Claude Code Plugin¶
Automatic persistent memory for Claude Code. No commands to learn, no manual saving -- just install the plugin and Claude remembers what you worked on across sessions.
The plugin is built entirely on Claude Code's own primitives: Hooks for lifecycle events, CLI for tool access, and Agent for autonomous decisions. No MCP servers, no sidecar services, no extra network round-trips. Everything runs locally as shell scripts and a Python CLI.
What It Does¶
When you launch Claude Code with the memsearch plugin:
- Every session is remembered. When Claude finishes responding, a Haiku model summarizes the exchange and appends it to a daily markdown log (
YYYY-MM-DD.md). - Every prompt triggers recall. Before Claude sees your message, a semantic search runs against all past memories and injects the most relevant ones into context.

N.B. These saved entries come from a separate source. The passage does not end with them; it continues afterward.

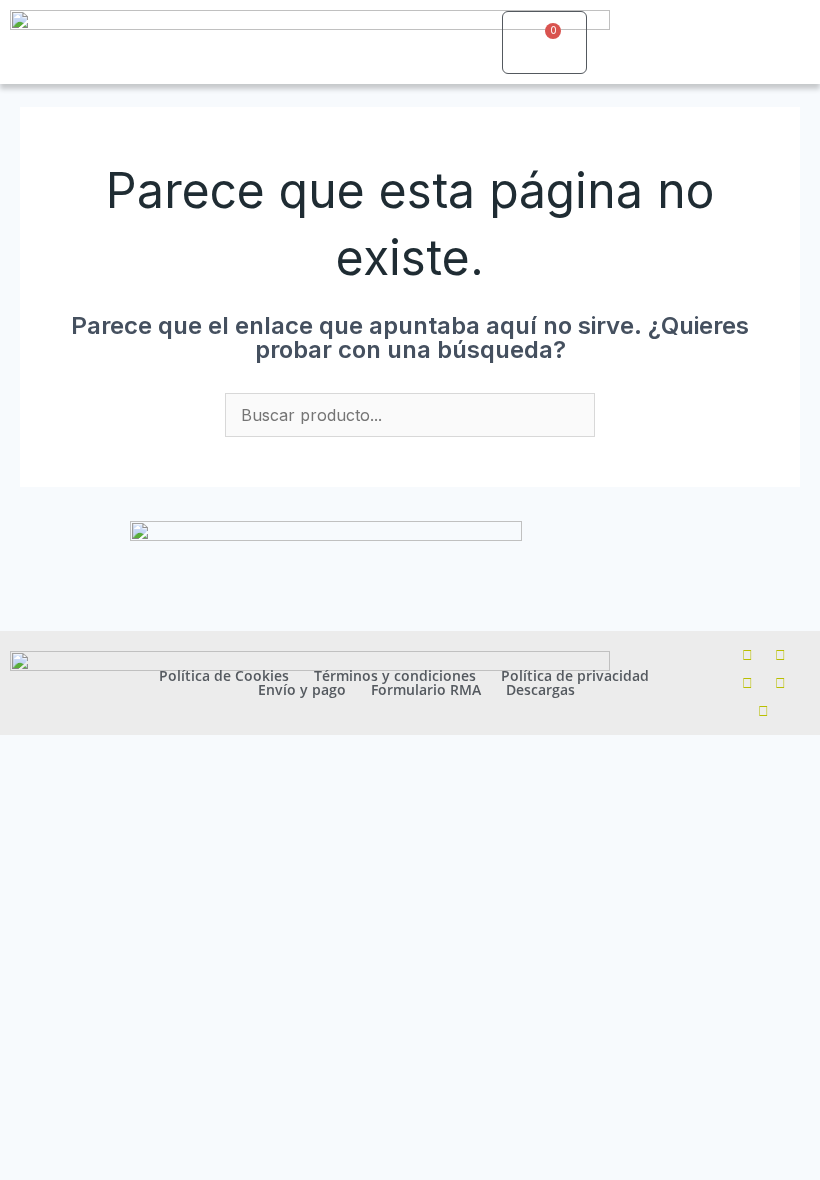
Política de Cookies (224, 676)
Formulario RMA (426, 690)
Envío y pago (302, 690)
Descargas (540, 690)
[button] (468, 42)
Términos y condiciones (395, 676)
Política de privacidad (575, 676)
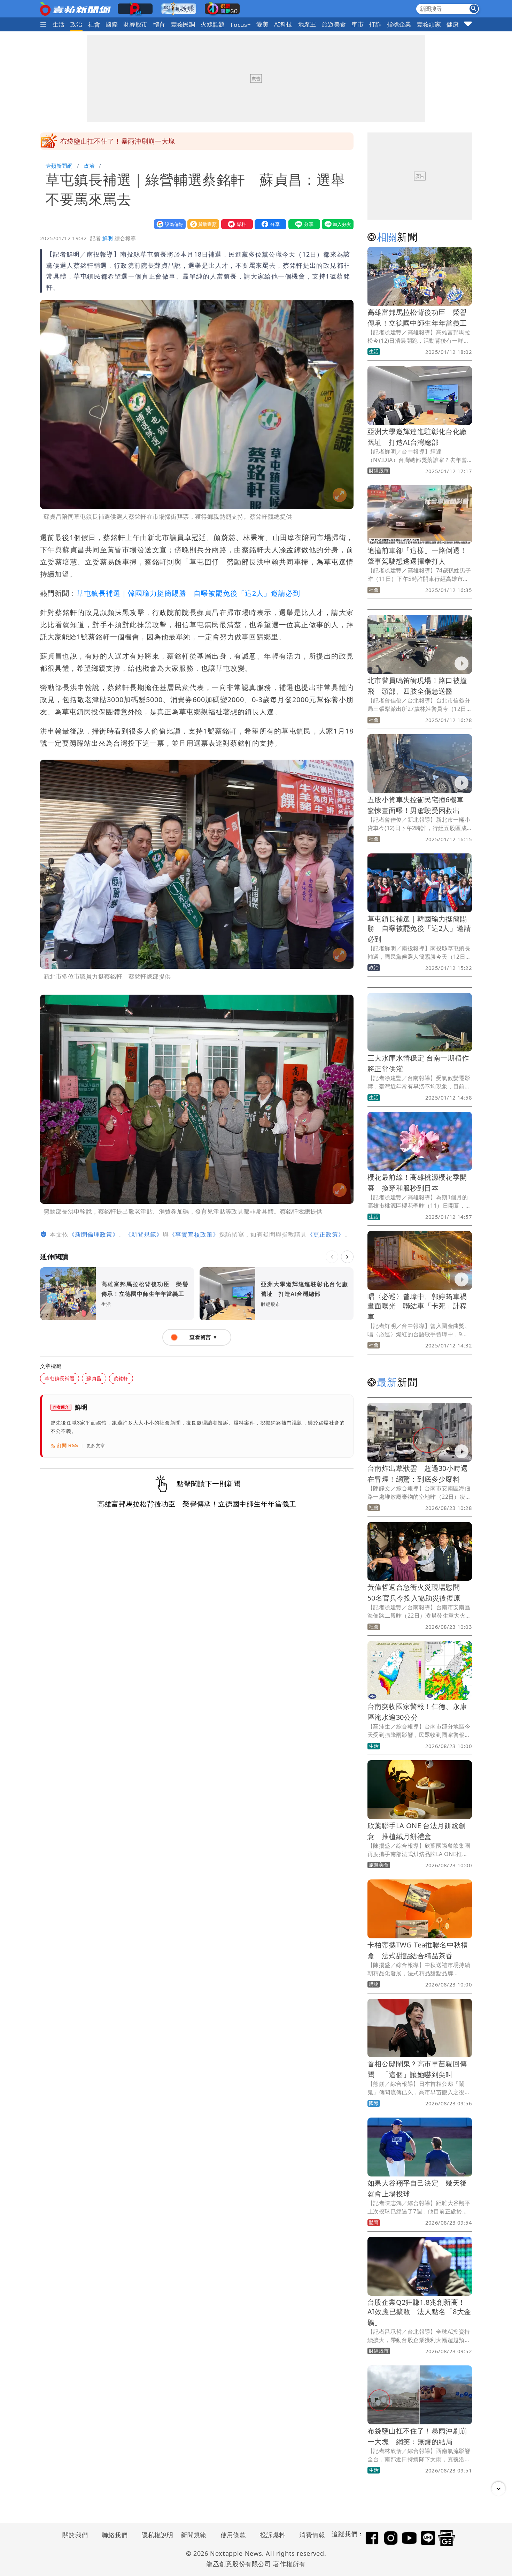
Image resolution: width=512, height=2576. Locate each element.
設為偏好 (168, 224)
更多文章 (95, 1445)
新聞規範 (194, 2535)
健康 (453, 24)
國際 (112, 24)
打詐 (375, 24)
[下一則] (347, 1257)
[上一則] (332, 1257)
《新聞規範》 (144, 1234)
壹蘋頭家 (429, 24)
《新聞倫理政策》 (94, 1234)
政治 (76, 24)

- No manual intervention. You never need to run a command, tag a memory, or tell Claude to "remember this". The hooks handle everything.
The result: Claude has a persistent, searchable, ever-growing memory -- without you lifting a finger.
Quick Start¶
Install from Marketplace (recommended)¶
# 1. Install the memsearch CLI
pip install memsearch
# 2. (Optional) Initialize config
memsearch config init
# 3. In Claude Code, add the marketplace and install the plugin
/plugin marketplace add zilliztech/memsearch
/plugin install memsearch
# 4. Have a conversation, then exit. Check your memories:
cat .memsearch/memory/$(date +%Y-%m-%d).md
# 5. Start a new session -- Claude automatically remembers!
Development mode¶
For contributors or if you want to modify the plugin:
git clone https://github.com/zilliztech/memsearch.git
pip install memsearch
claude --plugin-dir ./memsearch/ccplugin
How It Works¶
The plugin hooks into 4 Claude Code lifecycle events. A singleton memsearch watch process runs in the background, keeping the vector index in sync with markdown files as they change.
Lifecycle Diagram¶
stateDiagram-v2
[*] --> SessionStart
SessionStart --> WatchRunning: start memsearch watch
SessionStart --> InjectRecent: load recent memories
state WatchRunning {
[*] --> Watching
Watching --> Reindex: file changed
Reindex --> Watching: done
}
InjectRecent --> Prompting
state Prompting {
[*] --> UserInput
UserInput --> SemanticSearch: memsearch search
SemanticSearch --> InjectMemories: top-k results
InjectMemories --> ClaudeThinks
ClaudeThinks --> Summary: haiku summarize
Summary --> WriteMD: write YYYY-MM-DD.md
WriteMD --> UserInput: next turn
}
Prompting --> SessionEnd: user exits
SessionEnd --> StopWatch: stop memsearch watch
StopWatch --> [*]
Hook Summary¶
The plugin defines exactly 4 hooks, all declared in hooks/hooks.json:
| Hook | Type | Async | Timeout | What It Does |
|---|---|---|---|---|
| SessionStart | command | no | 10s | Start memsearch watch singleton, write session heading to today's .md, inject recent memories and Memory Tools instructions via additionalContext |
| UserPromptSubmit | command | no | 15s | Semantic search on user prompt (skip if < 10 chars), inject top-3 relevant memories with chunk_hash IDs via additionalContext |
| Stop | command | yes | 120s | Parse transcript with parse-transcript.sh, call claude -p --model haiku to summarize, append summary with session/turn anchors to daily .md |
| SessionEnd | command | no | 10s | Stop the memsearch watch background process (cleanup) |
What Each Hook Does¶
SessionStart¶
Fires once when a Claude Code session begins. This hook:
- Starts the watcher. Launches
memsearch watch .memsearch/memory/as a singleton background process (PID file lock prevents duplicates). The watcher monitors markdown files and auto-re-indexes on changes with a 1500ms debounce. - Writes a session heading. Appends
## Session HH:MMto today's memory file (.memsearch/memory/YYYY-MM-DD.md), creating the file if it does not exist. - Injects recent memories. Reads the last 30 lines from the 2 most recent daily logs. If memsearch is available, also runs
memsearch search "recent session summary" --top-k 3for semantic results. - Injects Memory Tools instructions. Tells Claude about
memsearch expandandmemsearch transcriptcommands for progressive disclosure (L2 and L3).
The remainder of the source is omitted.